地場有力ITベンダー 未来を語る

【愛知県】トーテックアメニティ 首都圏市場への進出を強化

2009/10/09 20:42

週刊BCN 2009年09月28日vol.1302掲載

 「地域活性化に地場ITベンダーの果たす役割」とは何か。創刊1300号を数えた「週刊BCN」では、このテーマを掲げて全国巡回取材を敢行し、47都道府県の有力ベンダーの代表者からナマの声を拾った。最終回となる第4弾をお届けする。  地域経済格差が広がるなかで、地場の中堅・中小企業を活性化させる“源流”となるのはITであることを確信している。地場ITベンダーが地域活性化で果たすべき役割はますます大きくなっている。はたして各社は、この重要な役割にどう応えているのか──。

斎藤寛執行役員
東京営業本部長
 当社は、愛知県内では最大手の富士通系ビジネスパートナーである。公共から医療、民需、組み込みソフト、CAD設計に至るまで、ほぼすべての領域をカバーしている。公共は愛知、岐阜、三重をベースに基幹業務システムを構築。医療は電子カルテなどの主要業務システムを押さえる。自動車を中心とする製造業が非常に強い地域ということもあり、生産や販売、原価計算、物流の各システムをトータルでインテグレーションしている。

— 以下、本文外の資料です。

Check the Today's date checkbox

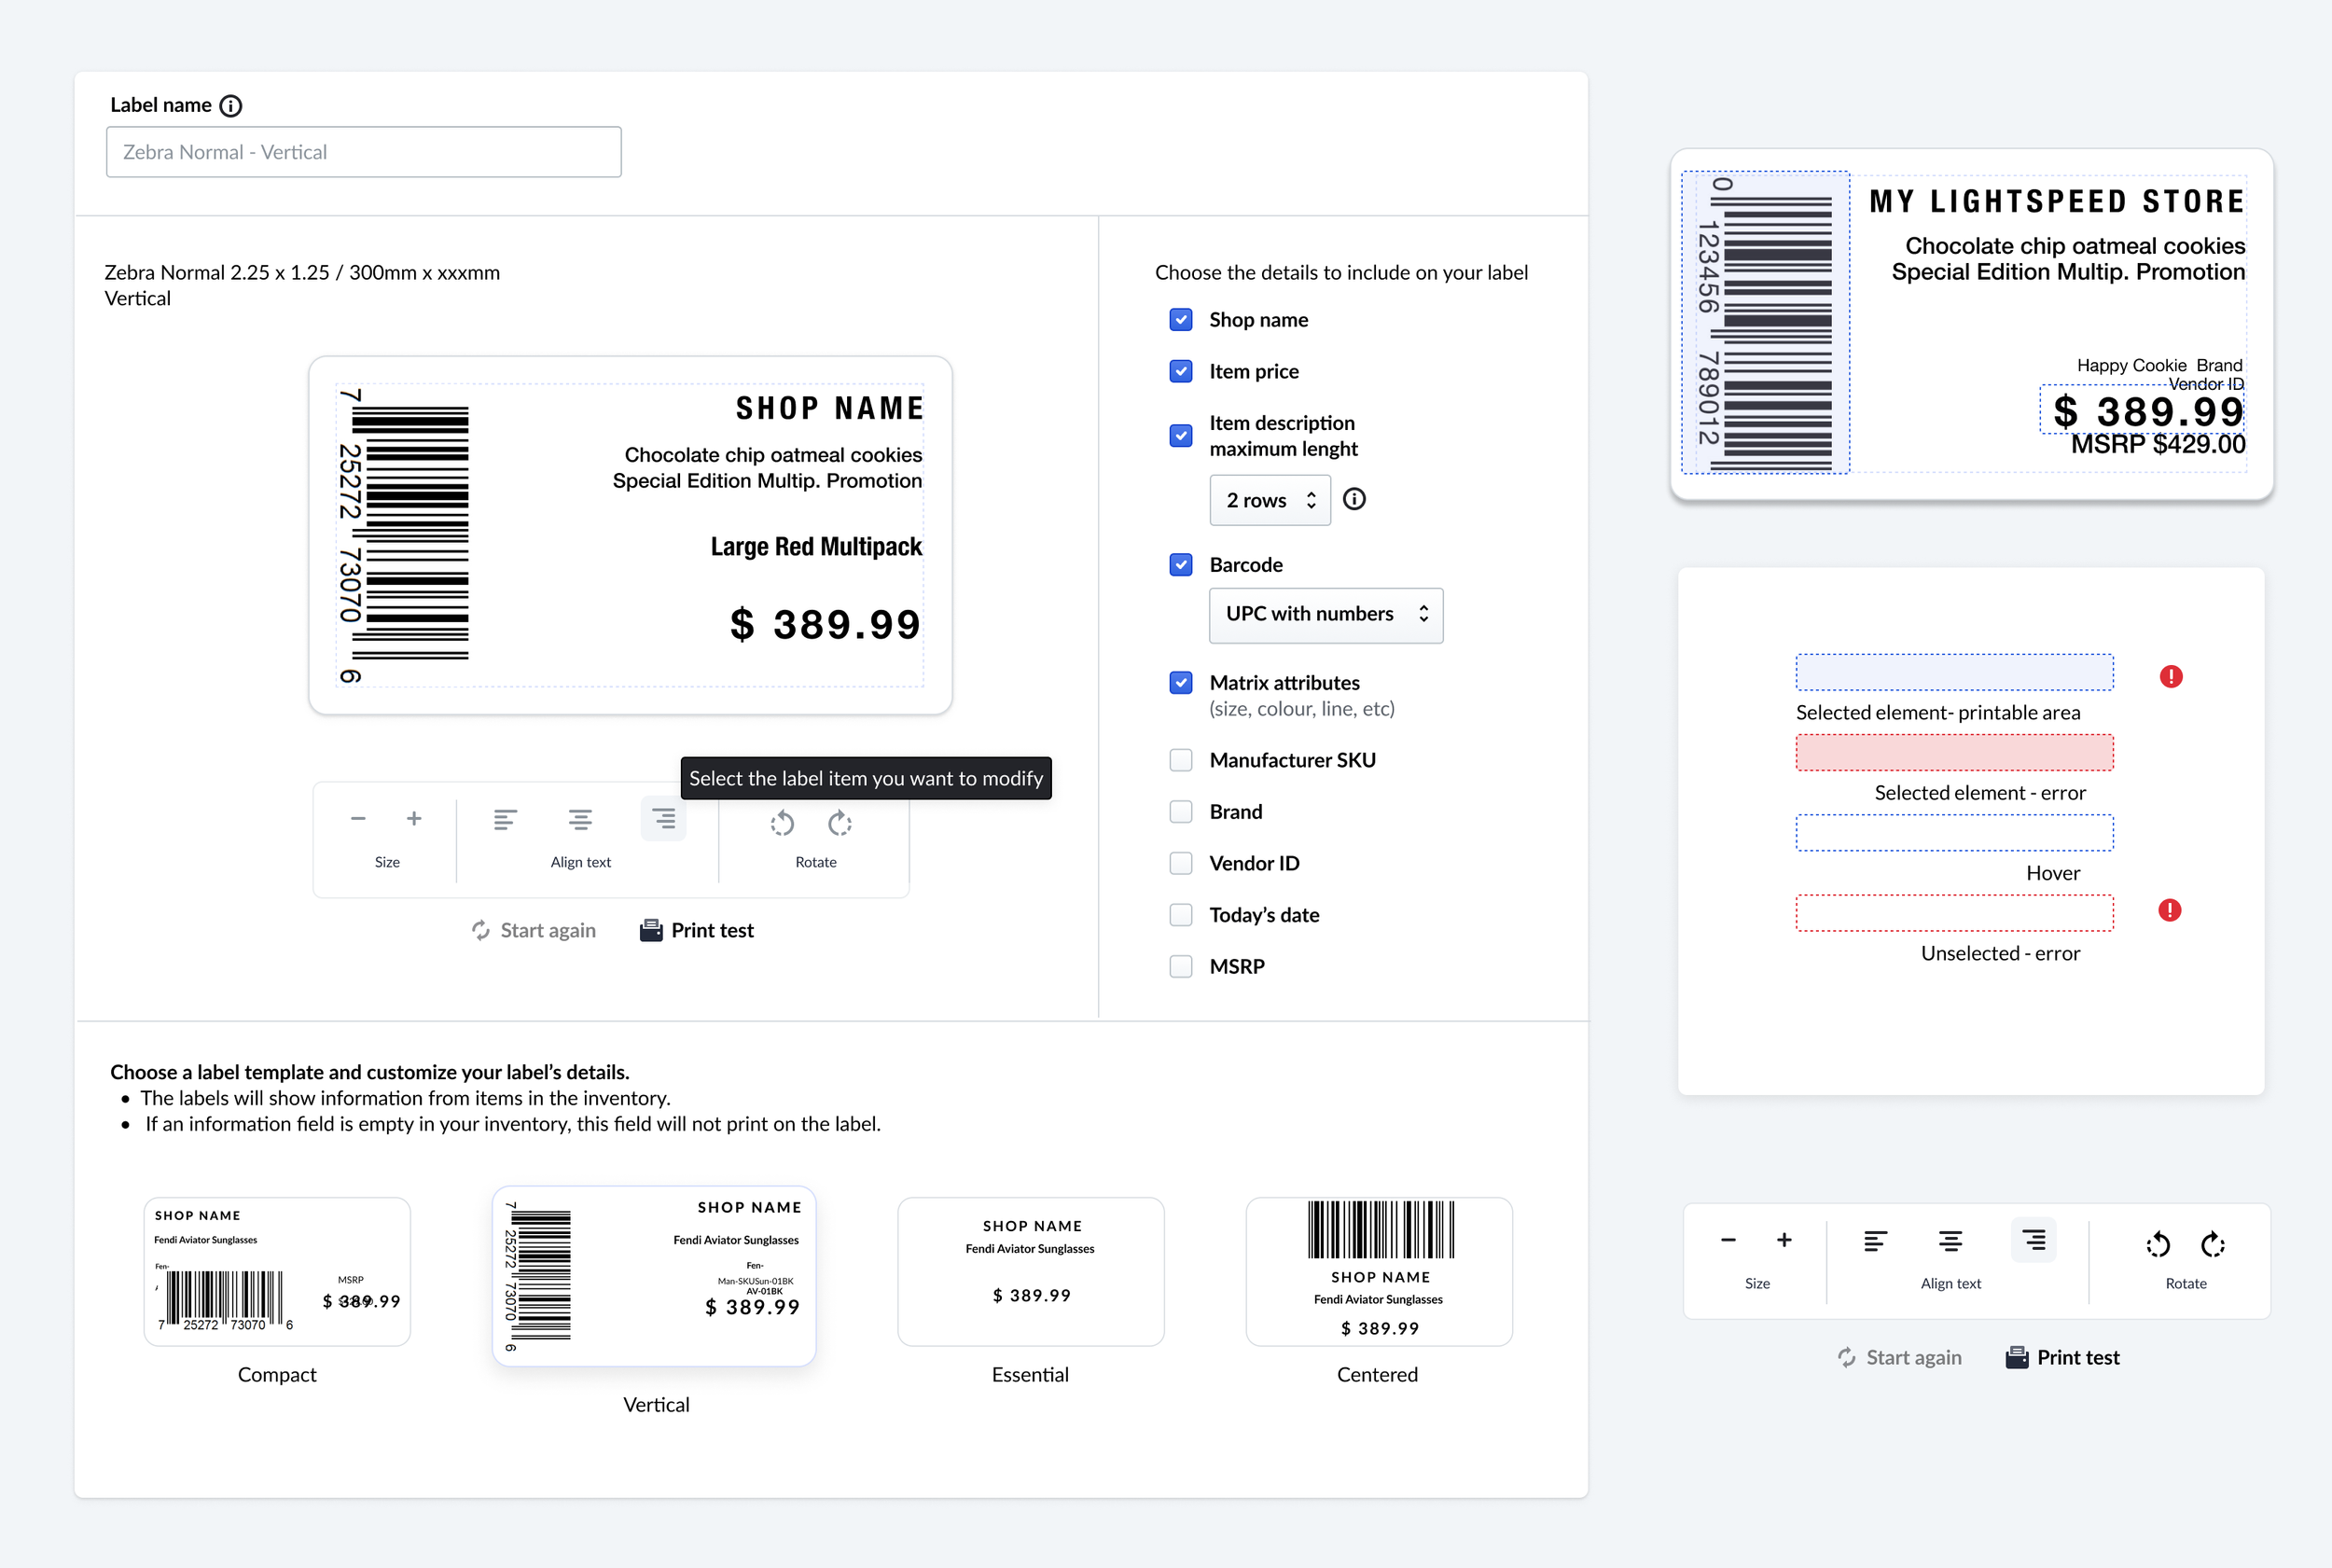(x=1181, y=915)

 しかし、昨年9月のリーマン・ショック以降、輸出型製造業の不振から愛知県の民需は急速に減退し、東海三県をベースとする当社には不利な状況となった。2008年3月期は連結売上高171億円、営業利益は8.2億円と、売り上げ、利益ともに過去最高を記録したが、09年3月期は売り上げはほぼ横ばい、経常利益ベースで3億円に半減した。当面、東海地区だけでビジネスを伸ばすのは厳しいことから、市場規模の大きい首都圏での受注活動を拡大したい。

 首都圏では、06年頃から人員を本格的に拡充し、人材採用などを含めて営業・開発体制を整備してきた。

 今回の世界同時不況を予測していたわけではないが、結果として地域的なリスク分散が可能な状態にある。

代表者…坂井幸治 社長
売上高…171億円(連結)
利益率…3億円(経常利益)
主要顧客…製造、流通サービス、
公共、医療
ハードとソフトの比率…2:8
県内・県外比率…9(中部圏):1
 具体的には、開発パワーを生かしたエンドユーザーからの直接案件受注や、富士通と連携したビジネス展開だ。とくに医療分野は底堅い需要があり、富士通陣営が強い領域。当社も電子カルテやオーダリング、レセプトなど、中部圏で多数の構築実績をもつ。また、クラウド/SaaSの分野も有望だ。ユーザー企業の既存システムとクラウド型サービスを連携させるクラウドSIの引き合いが増えている。基幹業務システムに強い強い当社のノウハウを生かせる分野だ。

 直近の売上高構成比は、名古屋を中心とする中部圏などが約9割、首都圏などが約1割。首都圏での業容拡大によって、将来的には中部圏などで6割、首都圏を4割の構成比に高めていきたい。